> [SHORT PROBLEM]
Revise the data below by changing every "numbered box" to "numbered label" and keeping everything else the same. Omit the pictures from your answer.

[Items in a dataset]
━━━━━━━━━━

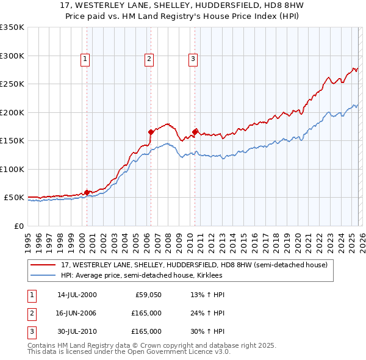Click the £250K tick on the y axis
[x=12, y=84]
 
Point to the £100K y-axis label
[x=12, y=169]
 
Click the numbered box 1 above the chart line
[x=84, y=59]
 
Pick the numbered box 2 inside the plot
[x=148, y=59]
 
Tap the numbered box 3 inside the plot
[x=192, y=59]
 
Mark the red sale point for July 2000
[x=87, y=192]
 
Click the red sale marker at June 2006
[x=151, y=132]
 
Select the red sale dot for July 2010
[x=195, y=132]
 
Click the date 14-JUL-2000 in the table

━━━━━━━━━━

> [FINAL RESULT]
Click the £250K tick on the y axis
[x=12, y=84]
 
Point to the £100K y-axis label
[x=12, y=169]
 
Click the numbered label 1 above the chart line
[x=84, y=59]
 
Pick the numbered label 2 inside the plot
[x=148, y=59]
 
Tap the numbered label 3 inside the plot
[x=192, y=59]
 
Mark the red sale point for July 2000
[x=87, y=192]
 
Click the red sale marker at June 2006
[x=151, y=132]
 
Select the red sale dot for July 2010
[x=195, y=132]
 
Click the date 14-JUL-2000 in the table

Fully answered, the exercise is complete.